Archive for the ‘Guinea’ Category

Bureh Beach Sierra Leone

Bureh Beach Sierra Leone

The neighbouring West African nations of Sierra Leone and Guinea have agreed to demilitarize a disputed border area. Yenga, a small piece of land that lies between the two countries, has been under dispute for almost a decade since the conflict in Sierra Leone ended in 2002.  Guinean forces had occupied the eastern Sierra Leonean border during the civil conflict to help their counterparts in the Sierra Leone army to fight the rebel Revolutionary United Front. But after the war ended in 2002, the government of Sierra Leone claimed that Guinean troops were occupying land that belonged to it.

In 2000, Guinean troops, known in Sierra Leone as bombardiers, arrived in the border area to help Sierra Leone’s army fight the rebel group “Revolutionary United Front”.  Using tanks, armoured cars and forty barrel guns, the bombardiers suppressed the RUF rebels on the eastern front and pushed them towards United Nations and Nigerian troops in the north and south. This helped weaken the rebels and eventually led to the end of the war. After a peace deal was negotiated in 2002, the remaining bombardier troops in the country retreated and settled in small towns in between the two West African countries. Special Communication Advisor to Guinea’s President Alpha Conde, Rachied N’jai, says that the troops had stayed to protect Guinea’s borders.

“We can’t say army that is administrative. This is a position in Yenga that has been under some military tension but there is no war between the two countries. This is just border control, in fact.”

In Sierra Leone, Yenga often makes headlines in local tabloids. Reports quote Yenga residents who claim the occupying troops frequently harass them and force them to pay taxes to Guinea. But Sierra Leoneans in the rest of the country pay little attention to these reports. There also seems to be little media interest in Guinea in what is happening on the south/eastern border. Ibrahim Mansary is a reporter with Radio Democracy in Freetown He says boulevard newspapers in Sierra Leone are playing politics over the issue.

“The issue of Yenga, in fact, to me has been politicized in some area of the media especially the print. Presently the way you see newspaper covering the issue, you can see the trail of politics coming in.”

The Sierra Leone government says it will utilize every possible opportunity to settle the dispute with Guinea peacefully. It, however, maintains that Guinean troops are crossing the border to Sierra Leone and are harassing citizens living in the area. Communication advisor in the office of the president of Sierra Leone, Alim Sesay, says they have received many complaints from Yenga.

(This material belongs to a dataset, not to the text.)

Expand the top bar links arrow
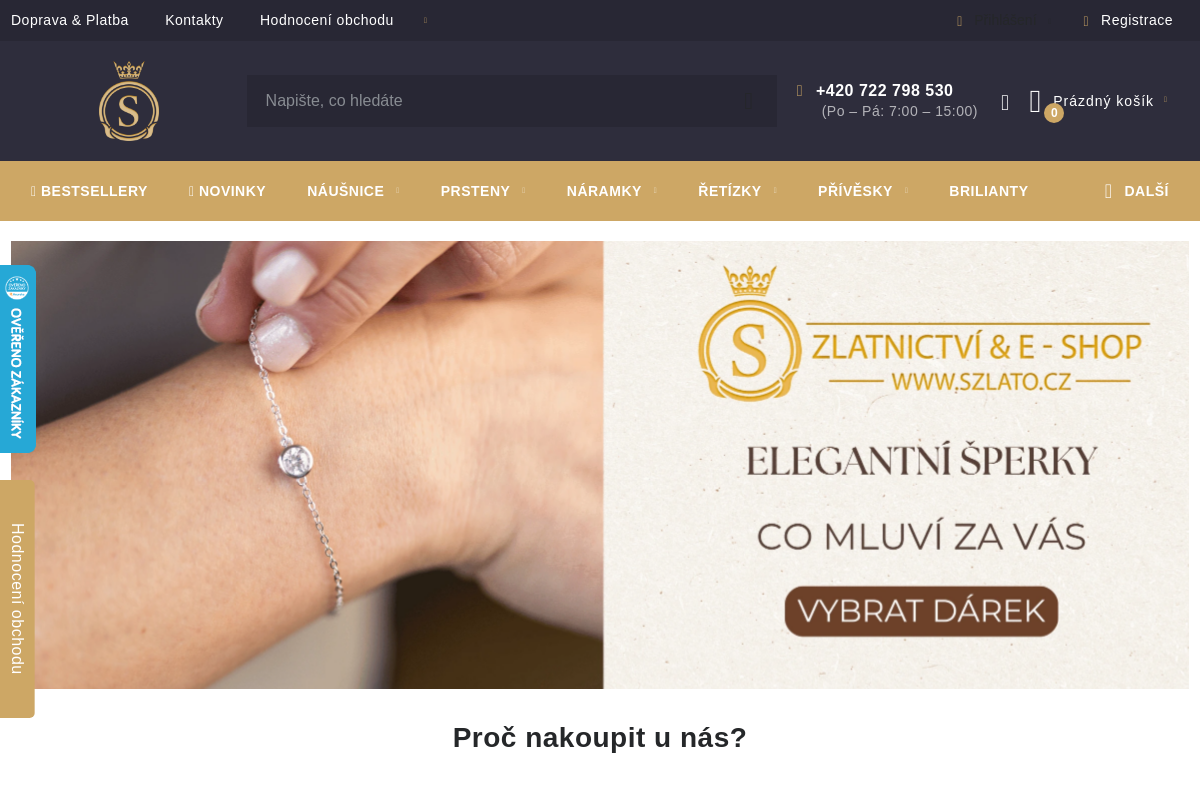The height and width of the screenshot is (800, 1200). tap(425, 20)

“There are members of the armed forces who sometimes get over-excited and unwittingly crossed to the other side. But, yes, that is the official position of Guinea that they have no armed forces in Yenga. But we have noticed from our side, some observers from Sierra Leone have indeed noticed few armed forces in Yenga and they are not making life too easy for Sierra Leoneans in that end.”

Conakry has agreed to demilitarize the Yenga area but has refused to accept that its forces are on the territory of Sierra Leone. Presidential advisor N’jai says there should not be any cause for concern because the two leaders are willing to settle their border conflict amicably.

“The two presidents, the president of Sierra Leone and the president of Guinea have a good relation. They have some far kind of similarities because as leaders they come from the opposition party groups. That is why they decided to manage this case differently as it used to be in the past.”

Sierra Leone and Guinea have a lot in common, including migrant tribes with similar culture and identity. Experts say it is hard to identify who is Guinean and who is Sierra Leonean in Yenga because residents on both sides of the border speak identical languages.

“I know that the people of Yenga hardly use Sierra Leonean currency,” says Ibrahim. “In fact, they use the Guinean currency because Yenga is so close and highly occupied by the Guinean army. In the economy there, it is easier for the people there to just go through Yenga into Conakry Guinea.”

There’s been speculation that both Conakry and Freetown hope to find mineral resources in Yenga, specifically crude oil. Some 50 kilometres away, on the border with Liberia, oil exploration teams have discovered large quantities of crude oil. Recently, residents have seen both countries increase their military presence in the disputed zone. But both Freetown and Conakry denied that this has anything to do with the discovery of oil in the area.

Yenga, about the size of five soccer pitches, has become the focus of intense diplomatic struggle. Why this small piece of land is so badly needed has yet to be explained.